▸ What you are asked to do:
From the entries below, please gather each line containing the string "width".

▸ Supplied data:
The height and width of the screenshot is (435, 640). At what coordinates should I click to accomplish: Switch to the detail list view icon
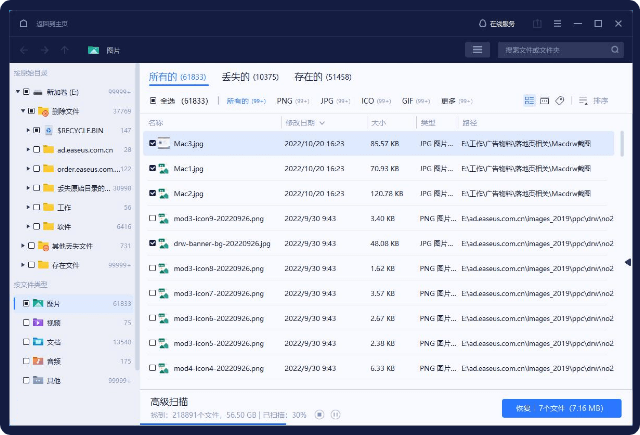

* * *

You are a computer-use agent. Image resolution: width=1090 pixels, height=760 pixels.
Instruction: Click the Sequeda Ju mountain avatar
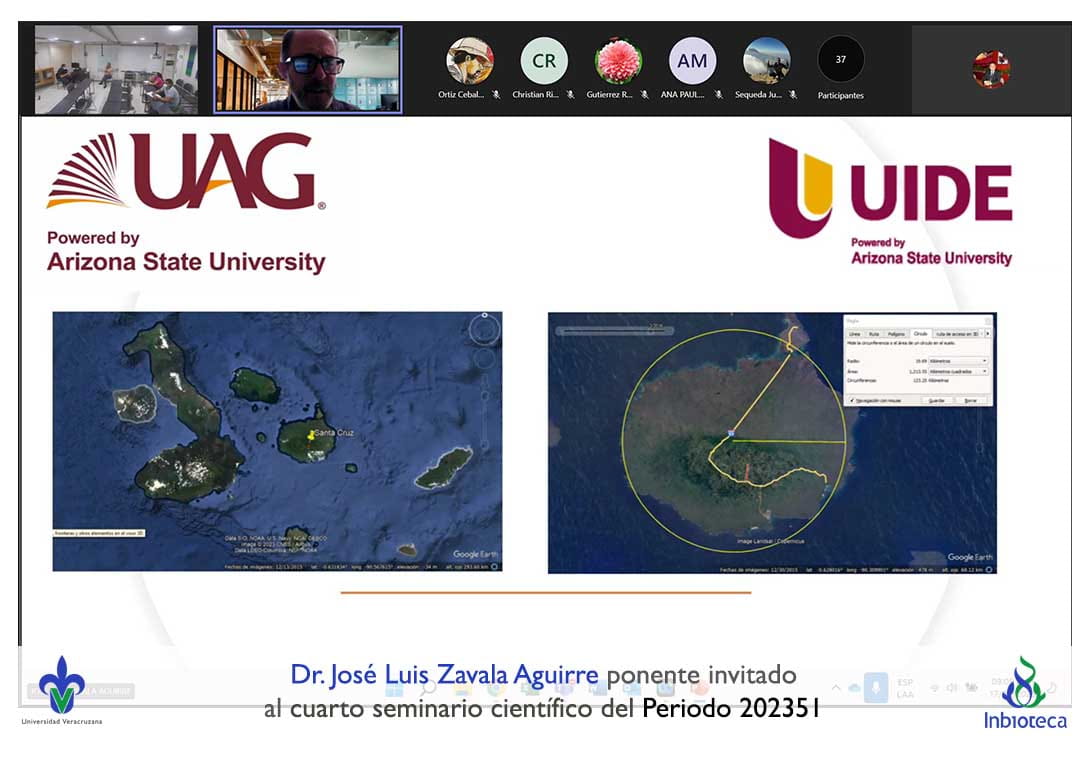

* * *

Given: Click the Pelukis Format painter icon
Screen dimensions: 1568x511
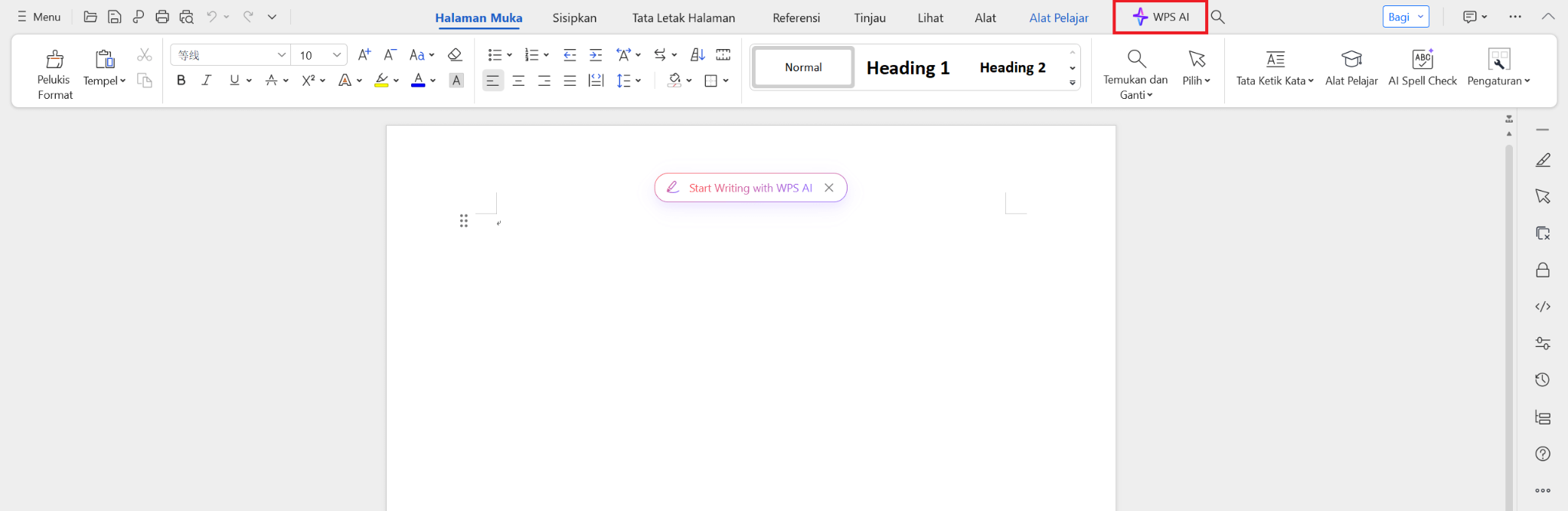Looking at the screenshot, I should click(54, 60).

▸ Task result:
The height and width of the screenshot is (435, 640). At what coordinates should I click to accomplish: Switch to the detail list view icon
You are a computer-use agent. Image resolution: width=1090 pixels, height=760 pixels.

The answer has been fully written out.